## REQUIREMENT 1
In the coyote hunting thread below, which users posted on Oct 1, 2009?
## REQUIREMENT 2
Return every one of the rows below verbatim, with each line left unchanged.

## DOCUMENT SECTION
══════════════════════════════

# yotes 3, me 0



## Loggerhead Mike (Oct 1, 2009)

i dont know what it is, but ive been ate up with coyotes this year trying to hunt. opening day, yotes ruined it, a week later got followd outta the woods by some yotes growling at me, and then last nite's hunt.....

me and my buddy sat at the front corner of a field we knew a few does like to come out about an hour before dark. well it started getting dark so we got up and decided to check the other 5 fields before we left since a full moon was comming out and there was plenty of light to see. well when we get to the back of a field there comes bambi walking out of the swamp. she saw us and ran back into the woods. not 30 seconds later to our right on a field about 100yds away a pack of yotes go screaming, and man it was a BIG pack. them basterds got my deer. I dropped my bow, pulled out the xd40 and me and my buddy started running as fast as we could. as soon as we hit the field it was all silent. we sat for about 20 min doing howling calls with no luck. get our stuff and head back to my truck. we bs'd with the landowner at his porch for awile and then goes the coyotes raising cane again.

i recon im going to have to set the stand up for an all nite excursion or somthing this is getting ridiculious


----------



## Jim (Oct 1, 2009)

Sounds like a good plan!


----------



## Quackrstackr (Oct 1, 2009)

We can't shoot them at night here.

As far as the big pack, you would be surprised. 2 coyotes can sound like 20.

There is a nature station at a federal forest area just up the road. They have several native animals in captivity and give educational demonstrations with various ones throughout the day. The 2 coyotes that they have onhand will howl on command and the exact scenario of 2 sounding like many is one that they cover.


----------



## One Legged Josh (Oct 1, 2009)

My buddy made a 'Yote cicle. We took a clean 5 gallon bucket filled it with butcher scraps and water. Set (out of the bucket) that upwind in a field and pour blood on it. A couple guys with rifles and another with a turkey shotgun sit and wait. The result was 3 mangy looking dog critters on the 2nd night.

Good luck!


----------



## wasilvers (Oct 1, 2009)

You can kill as many as you want - I'm all for another bounty on them!

Here in WI they reintroduced the wolf. Heaven help you if you accidentally kill a wolf instead of a coyote. One guy killed one and took it to a taxidermist. It was the same size as a yote and looked the same, but turned out it was a young wolf. I thought the news reported that he was going to be cited, but I can't find that article. This one says the penalty is $2,000 (https://www.channel3000.com/news/14588677/detail.html)


----------



## switchback (Oct 1, 2009)

Sounds like a yote hunt is in order.


----------



## LunaticFringeInc (Oct 6, 2009)

I agree too, sounds like a dedicated Yote hunt is in order. When they start getting the deer and Turkeys here I break out the .224 TTH and thin the population out to something a bit more reasonable. That gun is a bit of a barrel burner but if I can see it through the scope its in for a world of hurt...80grs at 3650 fps! Its still got some major gas in the tank at 400 yds and only 4.5 inches low when sighted in dead on at 200. Thats more than most educated Yotes here can dodge.


----------



## Okielawman28 (Nov 4, 2009)

running with a xd40 in your hand hmmmmm,,, maybe put that thing back in the holster before you start running, you might live longer. 

just a friendly little tip, please dont take it the wrong way.



Chris


----------



## Zum (Nov 10, 2009)

First I've ever heard of this up here but...Acouple coyotes killed a young women at a walking park here acouple weeks ago.A couple people heard her yelling but they were to late to save her
They are always alittle erie to hear walking out the woods at night but now they are going to seem alittle more erie.


----------

══════════════════════════════

## Records from a collection
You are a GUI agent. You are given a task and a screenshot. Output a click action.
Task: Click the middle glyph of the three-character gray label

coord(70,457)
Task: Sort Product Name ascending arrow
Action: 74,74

══════════════════════════════

## FULL ANSWER 1
Loggerhead Mike, Jim, Quackrstackr, One Legged Josh, wasilvers, switchback

## FULL ANSWER 2
You are a GUI agent. You are given a task and a screenshot. Output a click action.
Task: Click the middle glyph of the three-character gray label

coord(70,457)
Task: Sort Product Name ascending arrow
Action: 74,74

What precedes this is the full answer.